At Sat, 30 Sep 2017 09:45:02 -0700, Eric Dobson wrote:
> I'm trying to write some racket code which interfaces with a foreign
> library and provides a safe interface. Some of the functions I'm calling
> allocate memory and need to have this explicitly freed by the caller. The
> 'allocator' binding from ffi/unsafe/alloc seems to solve this problem, but
> I'm running into issues using it from places other than the main one. The
> issue is that if a place gets shut down then the finalizer that was
> registered don't seem to run, and I can observe the leaked memory at the
> process level.
> 
> I took a look at ffi/unsafe/custodian and it seems that
> register-custodian-shutdown would allow this to be implemented. Is there a
> reason that such allocator doesn't do this by default?

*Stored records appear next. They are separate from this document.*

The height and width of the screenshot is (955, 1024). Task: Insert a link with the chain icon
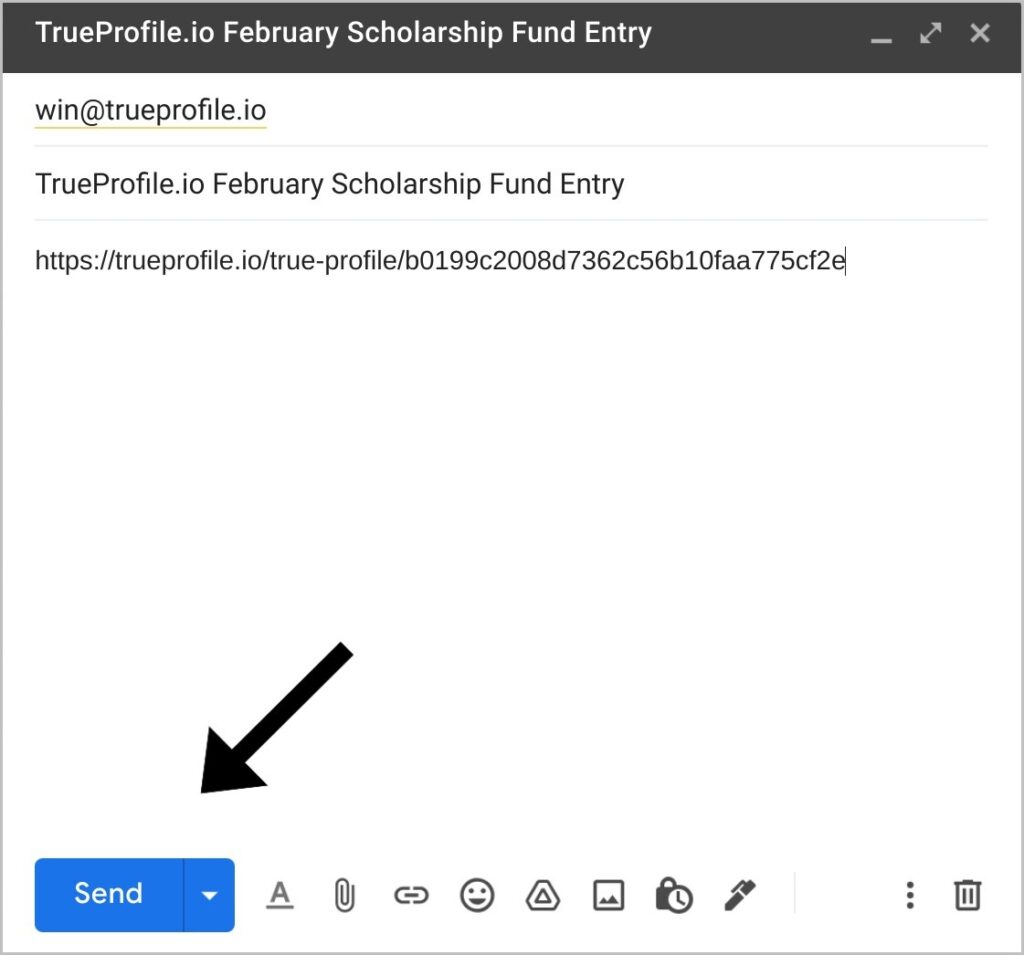click(411, 895)
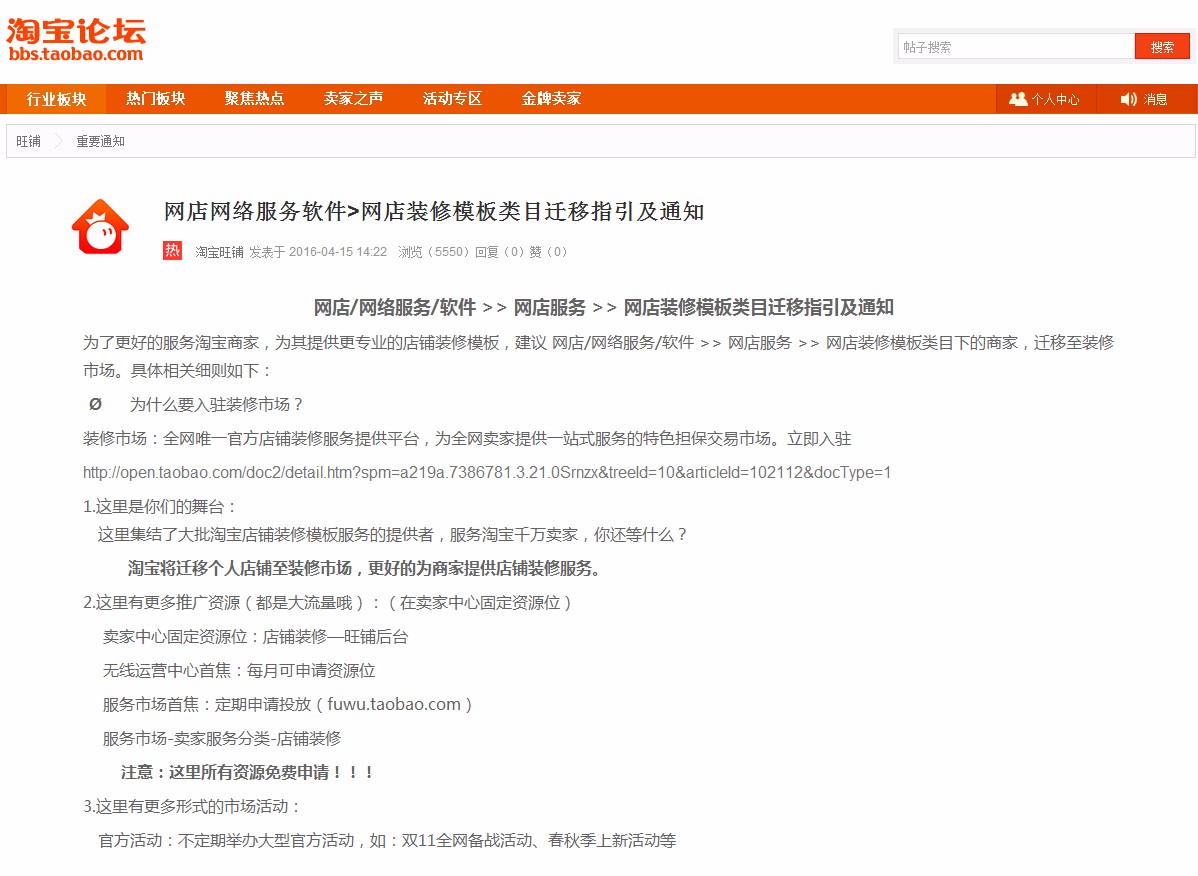This screenshot has height=876, width=1198.
Task: Click the post title about 类目迁移指引及通知
Action: click(x=434, y=211)
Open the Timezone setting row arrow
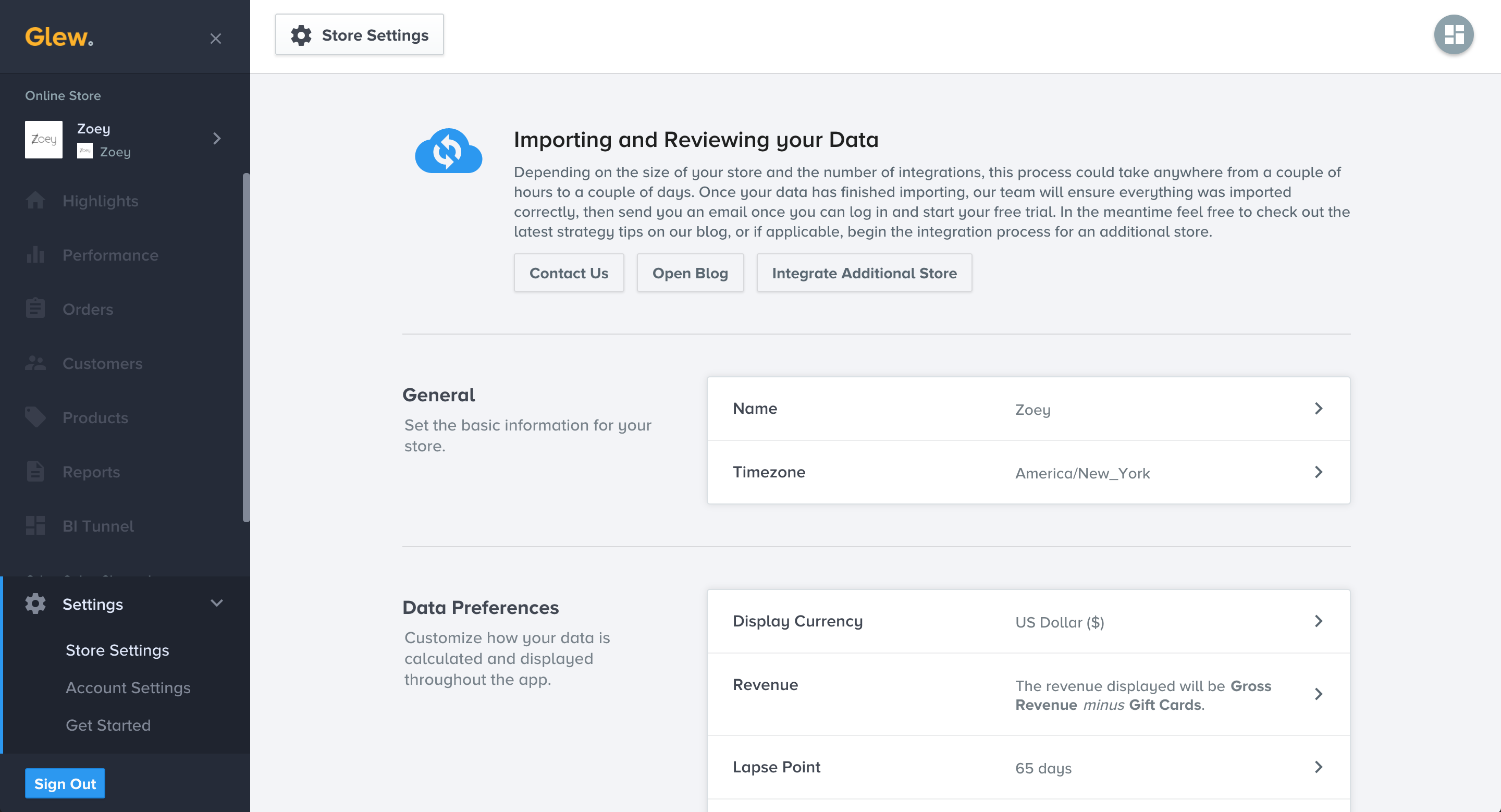 (1319, 472)
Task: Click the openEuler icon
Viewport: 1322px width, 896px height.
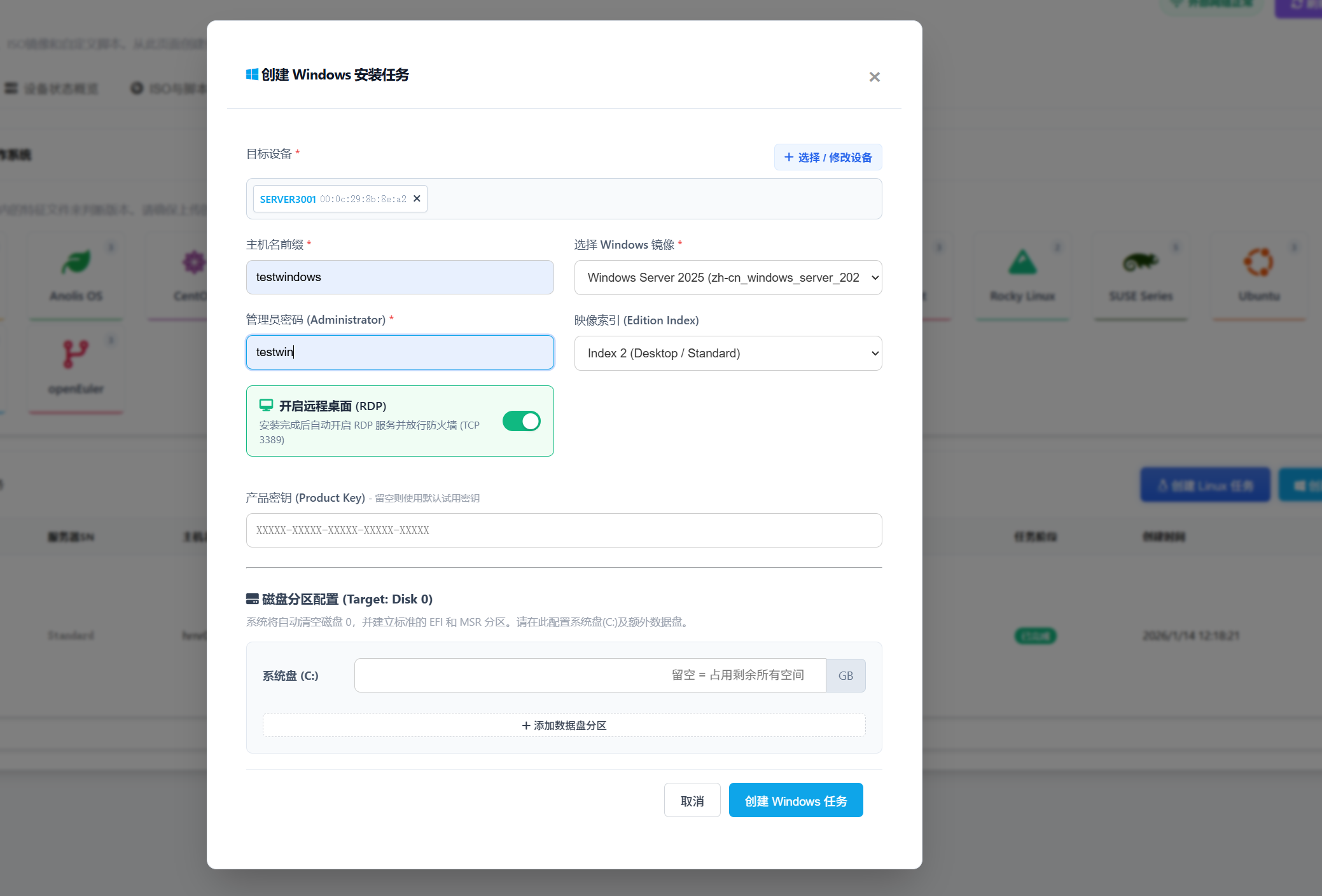Action: (x=76, y=354)
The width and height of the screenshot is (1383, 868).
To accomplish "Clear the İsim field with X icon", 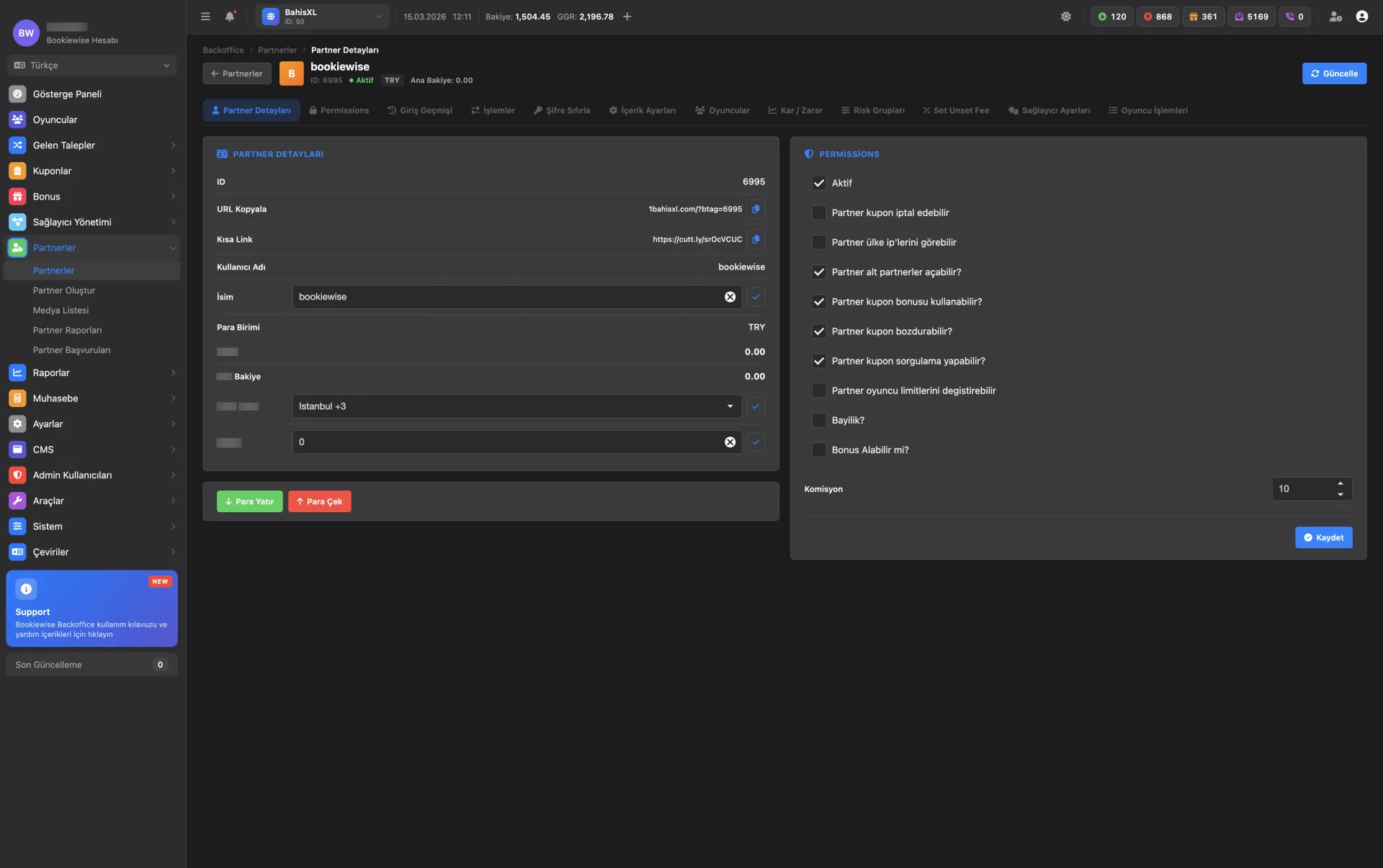I will [x=730, y=297].
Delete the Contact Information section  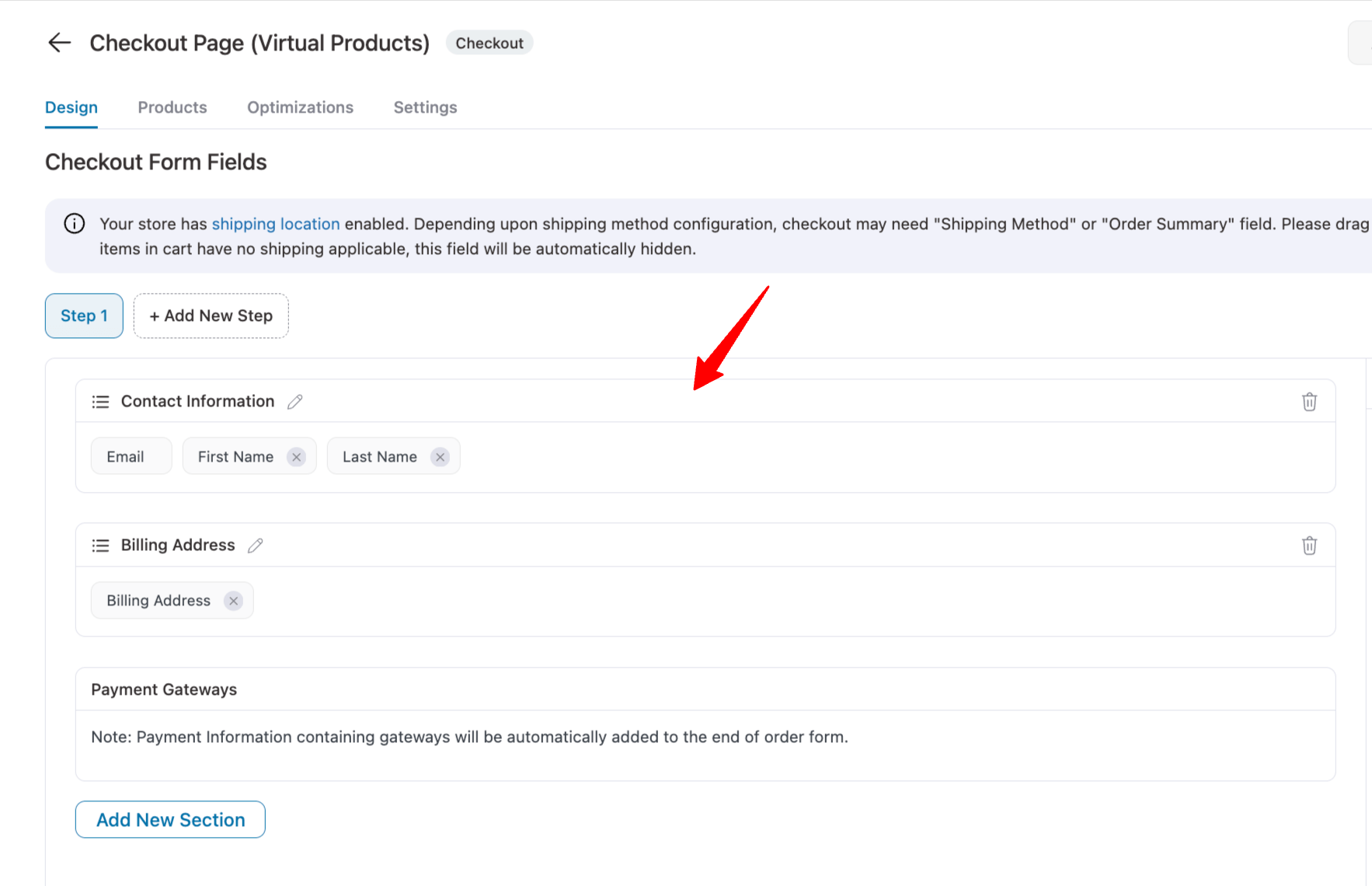(1309, 402)
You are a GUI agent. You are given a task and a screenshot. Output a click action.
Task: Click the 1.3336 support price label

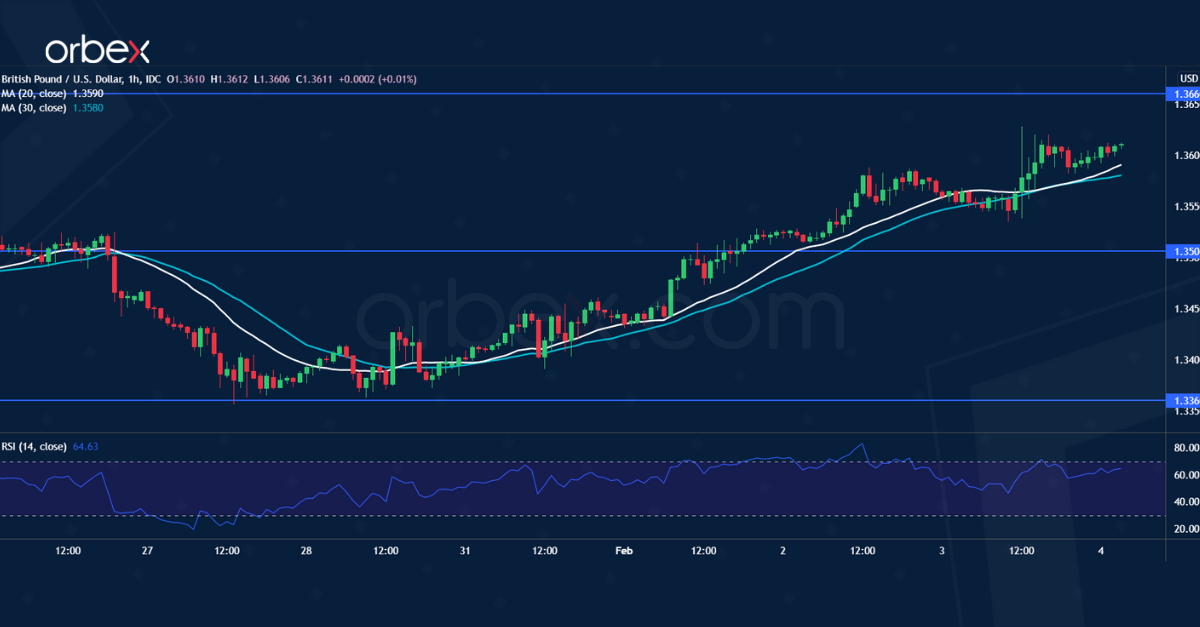coord(1183,400)
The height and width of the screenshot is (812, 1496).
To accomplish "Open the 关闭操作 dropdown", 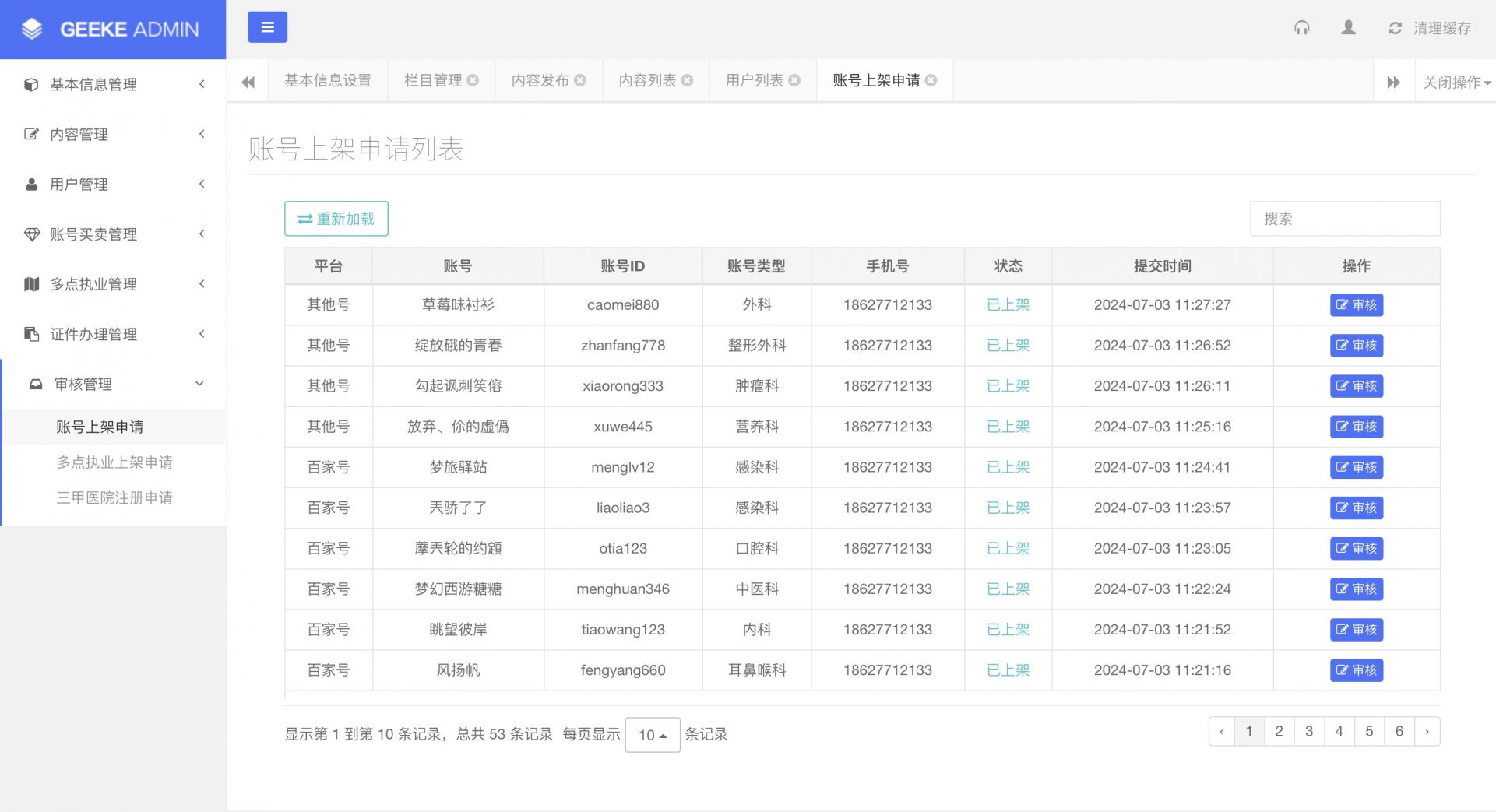I will coord(1456,82).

The simple answer is that I didn't think about places originally, but
there are some challenges beyond just wiring in a custodian hook.

If we change `ffi/unsafe/alloc` so that a custodian shutdown runs all
deallocators, that would work in many cases. It would create a problem,
however, if there are objects to deallocate where the deallocation
function references other objects that themselves must be deallocated.
That is, an allocated value A might depend on an allocated value B up
until the point that A has been deallocated. That dependency can be
expressed to `ffi/unsafe/alloc` (via the garbage collector) by
including a reference to B in the deallocation closure for A. Setting
up dependencies that way is not common, but I'm pretty sure I've used
that pattern once or twice. Meanwhile, there's no similar way to order
callbacks that are registered with a custodian.

I'm tempted to say that `ffi/unsafe/alloc` should only be used for
objects where the deallocation order doesn't matter, so that
deallocators can be triggered by a custodian shutdown. But an
additional constraint is needed: values to be deallocated cannot be
used by any other custodian-shutdown callbacks. That additional
constraint seems too limiting.

Maybe we need to add some sort of ordering constraints to custodians,
but I'm not immediately sure of the right way to do that.